Whatever pictures the entries hold, omit them, and output exactly the lines from the one containing "Viewport: 739px width, 1601px height." through the final line.

Top of EXERCISE MATERIAL

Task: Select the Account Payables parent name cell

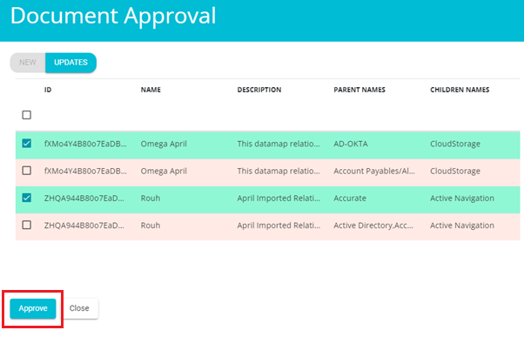Action: point(374,171)
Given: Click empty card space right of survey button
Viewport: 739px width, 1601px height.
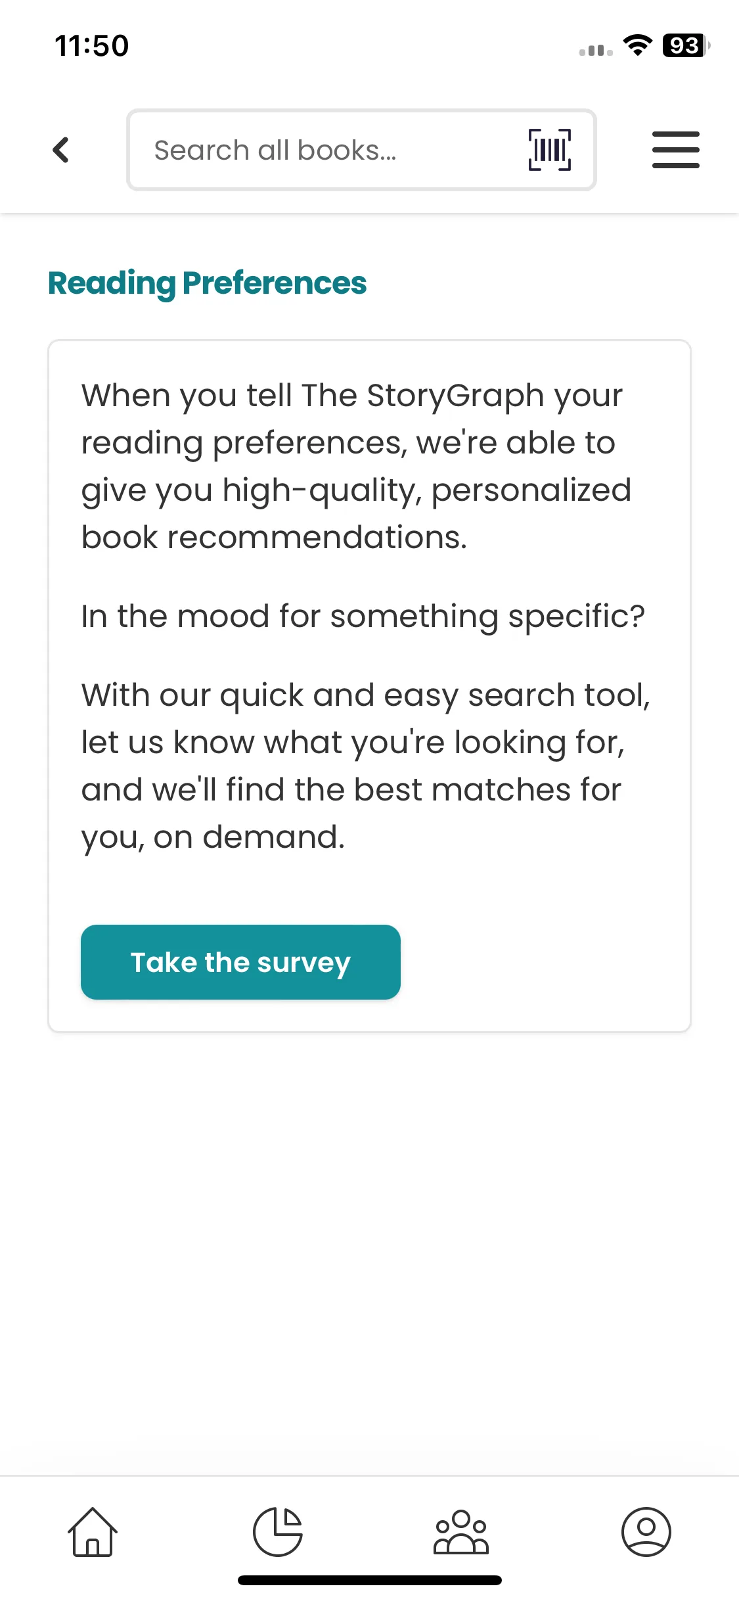Looking at the screenshot, I should click(x=545, y=962).
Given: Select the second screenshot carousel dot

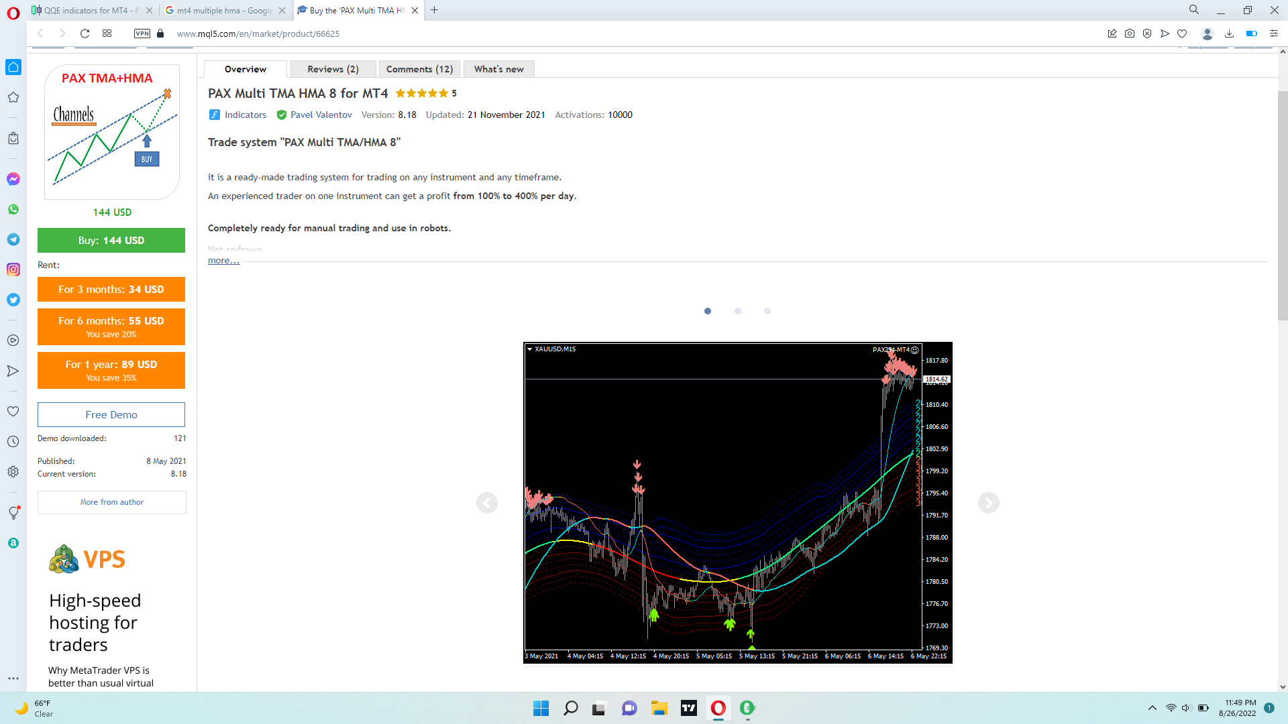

Bottom of EXERCISE MATERIAL

**WRITTEN RESPONSE**:
Viewport: 739px width, 1601px height.
Looking at the screenshot, I should click(x=545, y=962).
Given: Select the second screenshot carousel dot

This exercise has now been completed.